● Gösterilen Metin:
□ □ □

Buradasınız
Fazla Mesailer İşçileri Tüketiyor
Ankara’dan bir grup işçi

İşyerlerinde yapılan fazla mesailer kuralsızlık, denetimsizlik ve patronların kâr hırsı yüzünden işçiler için çileye dönüşmüş durumda. Ekonomik Kalkınma ve İşbirliği Örgütü’nün (OECD) hazırladığı rapora göre Türkiye çalışma saatlerinde dünya lideri. Rapor haftalık yasal çalışma süresinin 45 saat olduğu Türkiye’de her çalışanın yasal çalışma süresinden ortalama dört saat daha fazla çalıştığını ortaya koydu. Yemek ve çay molaları, işe gitmek için yolda geçirilen zaman ise çalışma süresine dâhil edilmiyor.
Gözünü kâr hırsı bürümüş patronlar, işçilerin ücretlerini düşük tutarak fazla mesaiye kalmayı mecburi hale getiriyorlar. İş saatlerini uzatmanın en kolay yolu işçileri fazla mesaiye bırakmak. 2017 yılı için asgari ücret 1271 lira ve buna Asgari Geçim İndirimi de eklendiğinde 1404 lira oluyor. Yapılan zamlarla bu ücret daha işçinin cebine girmeden buhar oldu. Ücretlerin düşük olması, gelir-gider arasında büyük bir uçurum oluşturuyor. İşte bu yüzden işçiler, gece gündüz demeden fazla mesai yaparak gelirlerini artırmaya çalışıyorlar. Ücretlerin düşüklüğü, geçim derdi ve işten atılma tehdidi işçiyi fazla mesai dayatmasına boyun eğdiriyor. Ayrıca pek çok işveren fazla mesai yaptırdığı çalışanlarına bu sürelerin karşılığı olan ödemeyi tam yapmıyor. Hatta hiç yapmadığı da oluyor.

□ □ □

● Veri Listesi:
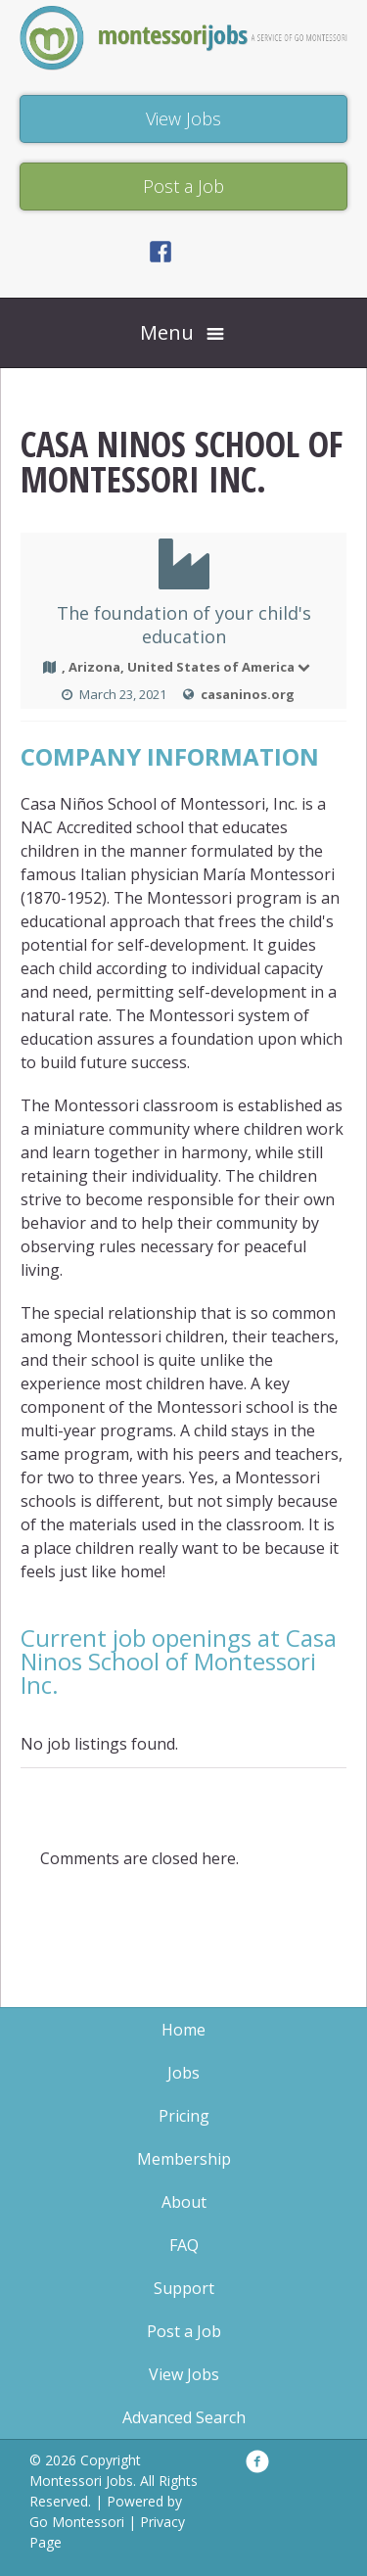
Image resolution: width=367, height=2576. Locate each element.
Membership (184, 2159)
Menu (167, 332)
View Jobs (184, 2374)
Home (183, 2029)
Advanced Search (184, 2417)
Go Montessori (76, 2521)
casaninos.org (248, 694)
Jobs (183, 2073)
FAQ (184, 2245)
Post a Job (184, 2331)
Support (184, 2288)
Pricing (184, 2116)
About (183, 2202)
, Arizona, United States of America (187, 667)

□ □ □

● Çözülecek Sorular:
[A] Fazla mesai yazısına dayanarak yanıtlayın:
(i) Türkiye'de haftalık yasal çalışma süresi kaç saattir?
(ii) Türkiye'nin çalışma saatlerinde dünya lideri olduğunu hangi kuruluşun raporu ortaya koymuştur?
(iii) 2017 yılı asgari ücretine Asgari Geçim İndirimi eklendiğinde ücret kaç lira olmaktadır?
[B] Fazla mesai yazısının devamını yazın.

● Yanıtlar:
[A]
(i) 45 saat
(ii) Ekonomik Kalkınma ve İşbirliği Örgütü (OECD)
(iii) 1404 lira

[B]
Yasal olarak haftalık çalışma süresi 45 saat. Bu süre fazla mesailerle birlikte 70-75 saate kadar çıkabiliyor. Haftalık 45 saatin üzerindeki çalışmaların fazla mesai olarak değerlendirilmesi ve yüzde 50 zamlı ödenmesi gerekir. İşverenler zaman zaman ücretin asgarisinin üstünde olan kısmının fazla mesaileri karşıladığını öne sürüyor ve işyerindeki çalışmaların tümü için ücret ödemesi yapıldığını savunuyor. Örneğin aylık 1800 lira alan bir işçi günde 10 saat ve haftada 6 gün çalışıyorsa haftalık çalışma saati yemek ve çay molalarını çıkardığımızda 54 saat olur. Yani haftalık 9 saat fazla çalışması vardır. Bu da aylık 36 saate denk düşer. 36 saat fazla mesainin 1800 lira ücrete göre ortalama karşılığı da 432 liradır. Yani bu şartlarda çalışan ve mesai yapan işçi aslında asgari ücretin altında bir ücrete çalışıyor demektir.
Çalışma saatleri uzarken ve işçiler gece gündüz çalışıp tükenirken, patronlar ceplerini şişirmeye devam ediyorlar. Öyle ki, patronlar utanıp sıkılmadan, fazla mesailerle 12 saate çıkan iş saatlerini normal olarak kabul etmemizi istiyorlar. İşçiler insan değilmiş gibi, işçilerin fazla mesaiye kalıp kalmayacağını sormaya bile tenezzül etmiyorlar. İş başvurularında fazla mesaiyi kabul etmeyen işçi işe alınmıyor. Tüm üretim ve vardiyalar 12 saat üzerinden planlanırken, işçiler dikkate alınmıyor. Üstelik çoğu işyeri Cumartesi ya yarım gün ya da tam gün çalışmasına rağmen işçilere fazla mesai ücreti genellikle verilmiyor.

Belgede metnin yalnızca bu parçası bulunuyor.